▶ Work to do
1. According to the HEMT excerpt, what measurements can be used to deduce the electron concentration and mobility in the channel and barrier?
2. Continue the HEMT excerpt, starting after its last sentence.

▶ Document excerpt
++++++++
Gate and substrate leakage can be measured using current-voltage measurements, or through terminal noise measurements, or other techniques known in the art. The electron concentration and mobility in the channel and barrier may be deduced from Hall Effect measurements, or other methods as known in the art. Gate noise measurement techniques for HEMTs are well known in the art. Bound state energies and wave-functions in various regions of the device may be determined by simulation using Schrodinger-Poisson solvers and other techniques well known in the art.

BRIEF DESCRIPTION OF DRAWINGS

The foregoing summary, as well as the following detailed description of presently preferred embodiments of the invention, will be better understood when read in conjunction with the appended drawings. For the purpose of illustrating the invention, there are shown in the drawings embodiments which are presently preferred. It should be understood, however, that the invention is not limited to the precise arrangements and instrumentalities shown.

In the drawings:

FIG. 1 illustrates an HEMT in the prior art;

FIG. 2 illustrates a conduction band profile of the HEMT of FIG. 1;

FIG. 3 illustrates useful and parasitic conduction paths in the HEMT of FIG. 1;

FIG. 4 illustrates a HEMT in the prior art with example compositions and thicknesses of its layers;

FIG. 5A is a plot of conduction band edges versus vertical distance in an HEMT in the prior art;

FIG. 5B is a plot of charge density versus vertical distance in an HEMT in the prior art;

FIG. 6 illustrates an HEMT of the present invention having wide-bandgap anti-barrier-conduction spacers;

FIG. 7A illustrates a conduction band profile of the HEMT of the present invention in FIG. 6;

FIG. 7B illustrates a conduction band profile of the HEMT in the prior art in FIG. 1;

FIGS. 8A-8C illustrate conduction band profiles and wavefunctions of the HEMT of FIG. 1 in the prior art;

FIGS. 8D-8F illustrate conduction band profiles and wavefunctions of the HEMT of FIG. 6 of the present invention;

FIGS. 9A-9C illustrate additional conduction band profiles and wavefunctions of the HEMT of FIG. 1 in the prior art;

FIGS. 9D-9F illustrate additional conduction band profiles and wavefunctions of the HEMT of FIG. 6 of the present invention; and

FIG. 10 illustrates electron-hole traversal of the barriers into the channel or the gate in the HEMT of FIG. 6.

To facilitate an understanding of the invention, identical reference numerals have been used, when appropriate, to designate the same or similar elements that are common to the figures. Further, unless stated otherwise, the features shown in the figures are not drawn to scale, but are shown for illustrative purposes only.
++++++++
Collected data entries
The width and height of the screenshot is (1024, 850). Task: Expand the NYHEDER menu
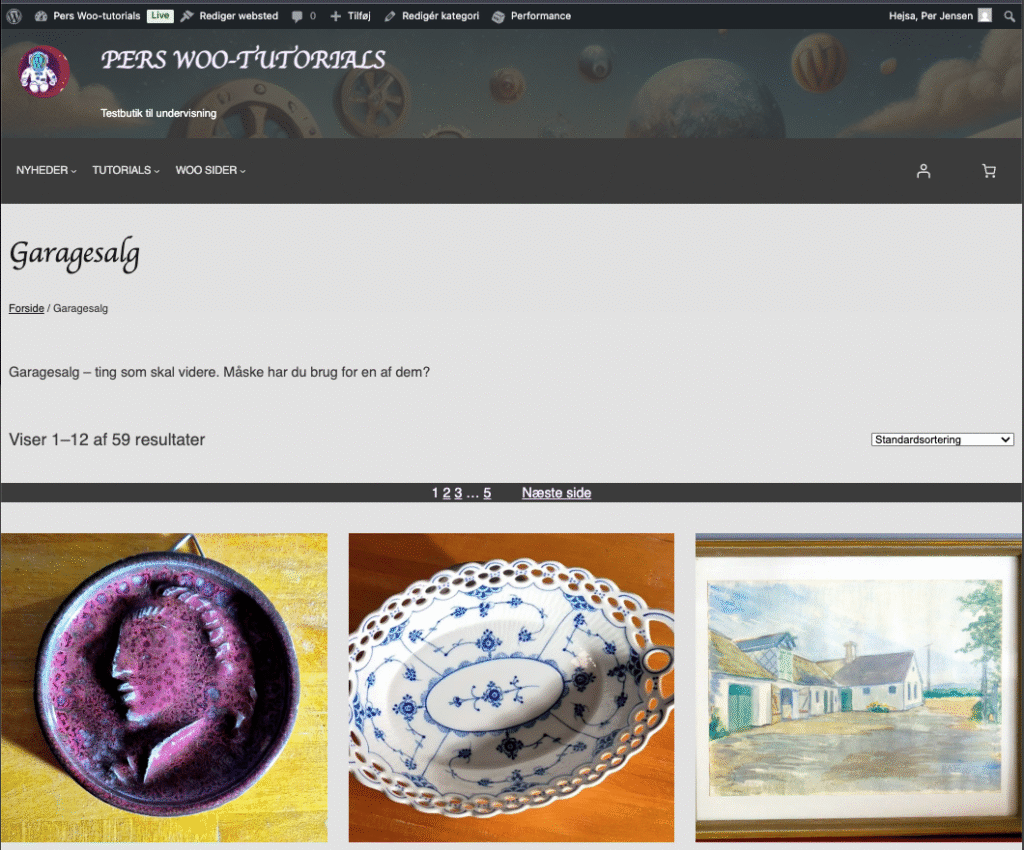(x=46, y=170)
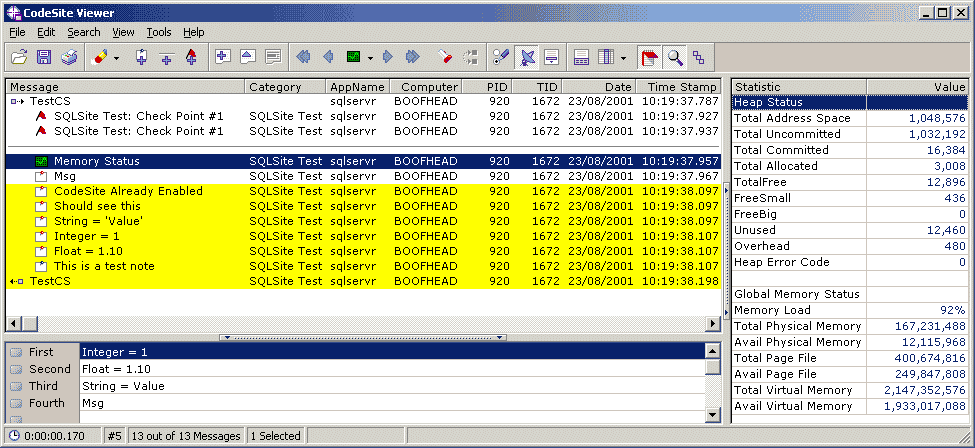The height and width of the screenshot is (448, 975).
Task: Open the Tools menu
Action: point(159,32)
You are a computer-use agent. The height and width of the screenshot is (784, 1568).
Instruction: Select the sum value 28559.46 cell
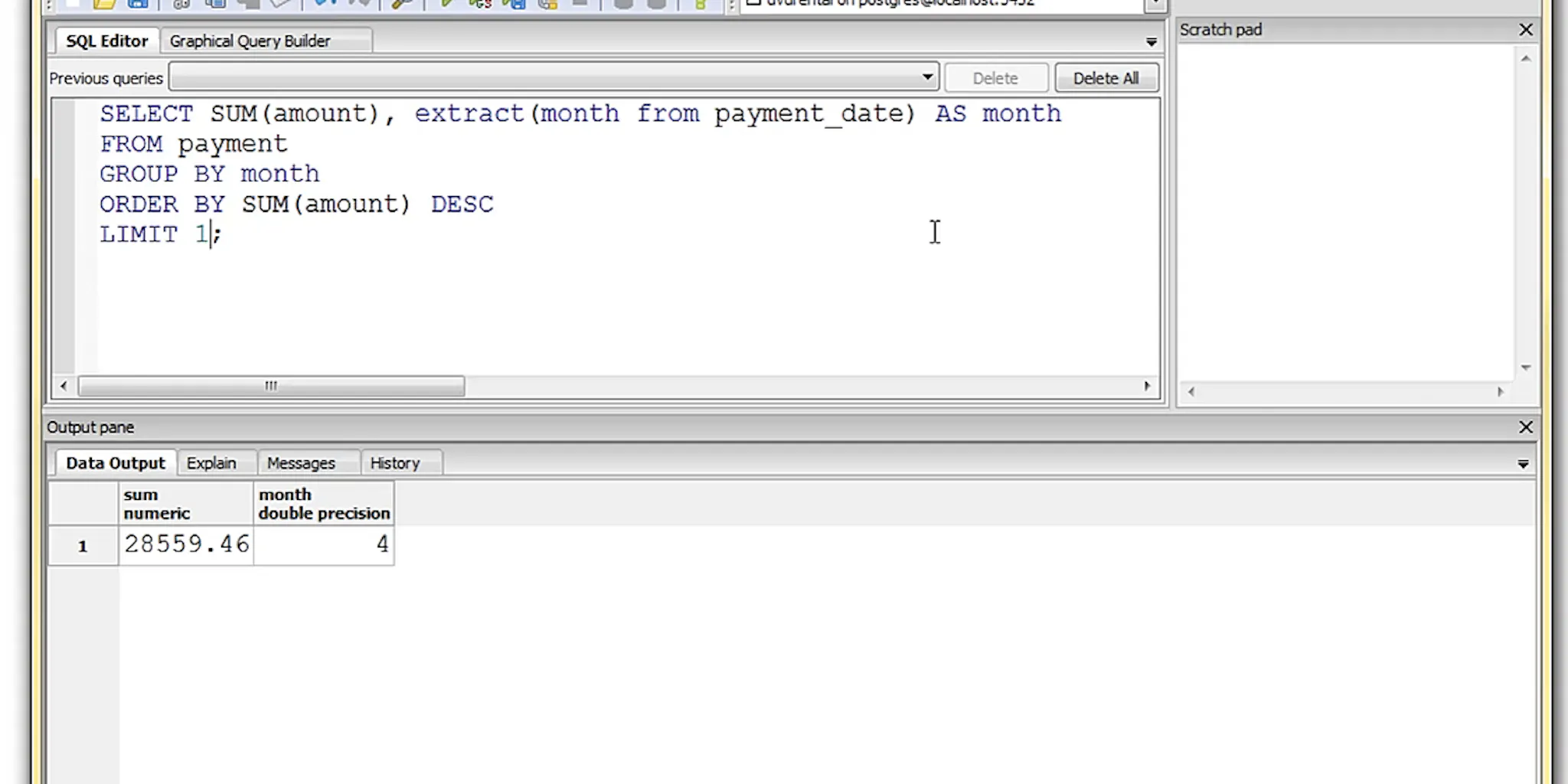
++++++++
▶ Task answers
1. Hall Effect measurements, or other methods known in the art.

2.
DETAILED DESCRIPTION

Certain terminology is used in the following description for convenience only and is not limiting. The article “a” is intended to include one or more items, and where only one item is intended the term “one” or similar language is used. Additionally, to assist in the description of the present invention, words such as top, bottom, side, upper, lower, front, rear, inner, outer, right and left may be used to describe the accompanying figures. The terminology includes the words above specifically mentioned, derivatives thereof, and words of similar import.
FIG. 6 illustrates an HEMT 110 of the present invention having wide-bandgap (WBG) anti-barrier-conduction (ABC) spacers 140, 142, 144, 146. The HEMT 110 includes a gate 114, a front barrier 120 having at least one pulse-doping layer 122, a channel 124, a back barrier 126 having at least one pulse- doping layer 130, 132, and a substrate 128. The ABC spacers 140, 142, 144, 146 are thin layers of wide-bandgap (WBG) materials, such as AlAs, GaP and other WBG materials known in the art placed on either side of the potential wells in one or both of the front and back barrier(s). In an example embodiment, the ABC spacers 140, 142 are placed within and/or adjacent to the front barrier 120, and the ABC spacers 144, 146 are placed within and/or adjacent to the back barrier 126.
The ABC spacers 140, 142, 144, 146 are formed from at least binary compounds or alloys which. may be grown by molecular beam epitaxy (MBE), by metal-organic chemical vapor deposition (MOCVD), by atomic layer deposition (ALD), by thermal evaporation, by sputtering, and/or by any known fabrication method. The ABC spacers 140, 142, 144, 146 may be grown in a lattice matched manner, or pseudo-morphically or metamorphically. The ABC spacers 140, 142, 144, 146 are formed in combination with another barrier material, or may be disposed either as a first barrier layer adjacent to the gate 114, or alternatively may be enclosed by other barrier material, or may be disposed adjacent to the channel 124. The ABC spacers 140, 142, 144, 146 are formed with a conduction-band offset in the range of, for example, +0.1 eV to +10 eV in electron energy relative to and above at least one other barrier material.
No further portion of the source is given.